For flamenco fan and former Spanish national ballet dancer Jose Merino, she is further proof of the universality of flamenco and why it was voted part of UNESCO’s world heritage in 2010.

“I think it’s admirable what Caroline is doing, being a woman and from Canada, in how she respects and plays flamenco so well,” said Merino. “It strikes me as very daring. There are very few women guitarists because it’s always been a closed world or one not as easily accessible to women.”

Released last September, Plante’s CD, “8 Reflexiones,” has been warmly received and was recently voted No. 4 out of the top 5 world music records by the prestigious Canadian newspaper Le Devoir.

On the CD, you can hear strains from her classical piano background but she also blends in a variety of international sounds including hip-hop and African choruses.

“I have listened to so many other types of music, so I wanted to make it personal,” she said. “I am not a Gypsy, I am not from here.”

Plante has been invited to play three nights in the Montreal Jazz Festival, which opens June 25 this year with the king of flamenco guitarists, Paco de Lucia, playing with Duquende, the singer on Plante’s disc. The appearances promise to be the culmination of lifelong dedication and determination.

“I have been listening to flamenco since I was born,” she told The Associated Press. “I have pictures of my Dad playing to me when I was three years old.”

Plante is the daughter of Marcel Plante, known as “El Rubio” (the blond one), a Canadian who has dedicated his life to flamenco guitar in Montreal. He practiced his craft in the hours allowed by his job as a school teacher and later director. He still accompanies dancers and singers in the city’s flamenco halls.

“I was always waiting for Friday or Saturday night to go and see him play. That was my big night out,” she said.

Bitten by the bug, Caroline began playing when she was six and composed her first flamenco ’falseta’ decorative riff when she was 8. By 14 she was doing the halls with Marcel. She got her first paycheck for playing at 16.

But even back then she remembers there was opposition from the Spanish flamenco emigrants.

“They didn’t like there to be a girl playing the guitar and on stage, and they were friends of my father’s,” she says.

She got her first taste of the real thing when her father lived up to a lifelong promise to bring her to Spain in 1997 and they toured the hallowed flamenco haunts of Madrid, Cordoba, Granada, Seville and Jerez.

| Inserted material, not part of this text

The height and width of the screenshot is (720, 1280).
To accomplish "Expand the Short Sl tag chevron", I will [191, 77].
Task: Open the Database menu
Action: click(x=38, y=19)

“I was raised watching videos of Paco de Lucia and (late renowned singer) Camaron in the 70s but to come to the country where the flamenco is, when you’re walking in the street you hear people singing sometimes, it was really amazing,” she says.

She convinced Canada’s Arts Council she was worthy of its grants _ “They sort of bet on artists the way you bet on horses” _ and came to Spain three years in a row, taking private lessons from flamenco experts in Seville before moving to Madrid in 2005 and meeting the man who is now her husband, flamenco dancer Mariano Cruceta.

She acknowledges having a flamenco partner has smoothed things but also notes her long uphill battle in the guitar world.

“It’s male, very male,” she says, adding that on many occasions when she sought lessons people thought she was looking for something else. “There was always some comments, you know ’the girl, the foreigner’ but I think that now in 2011 people are more open.”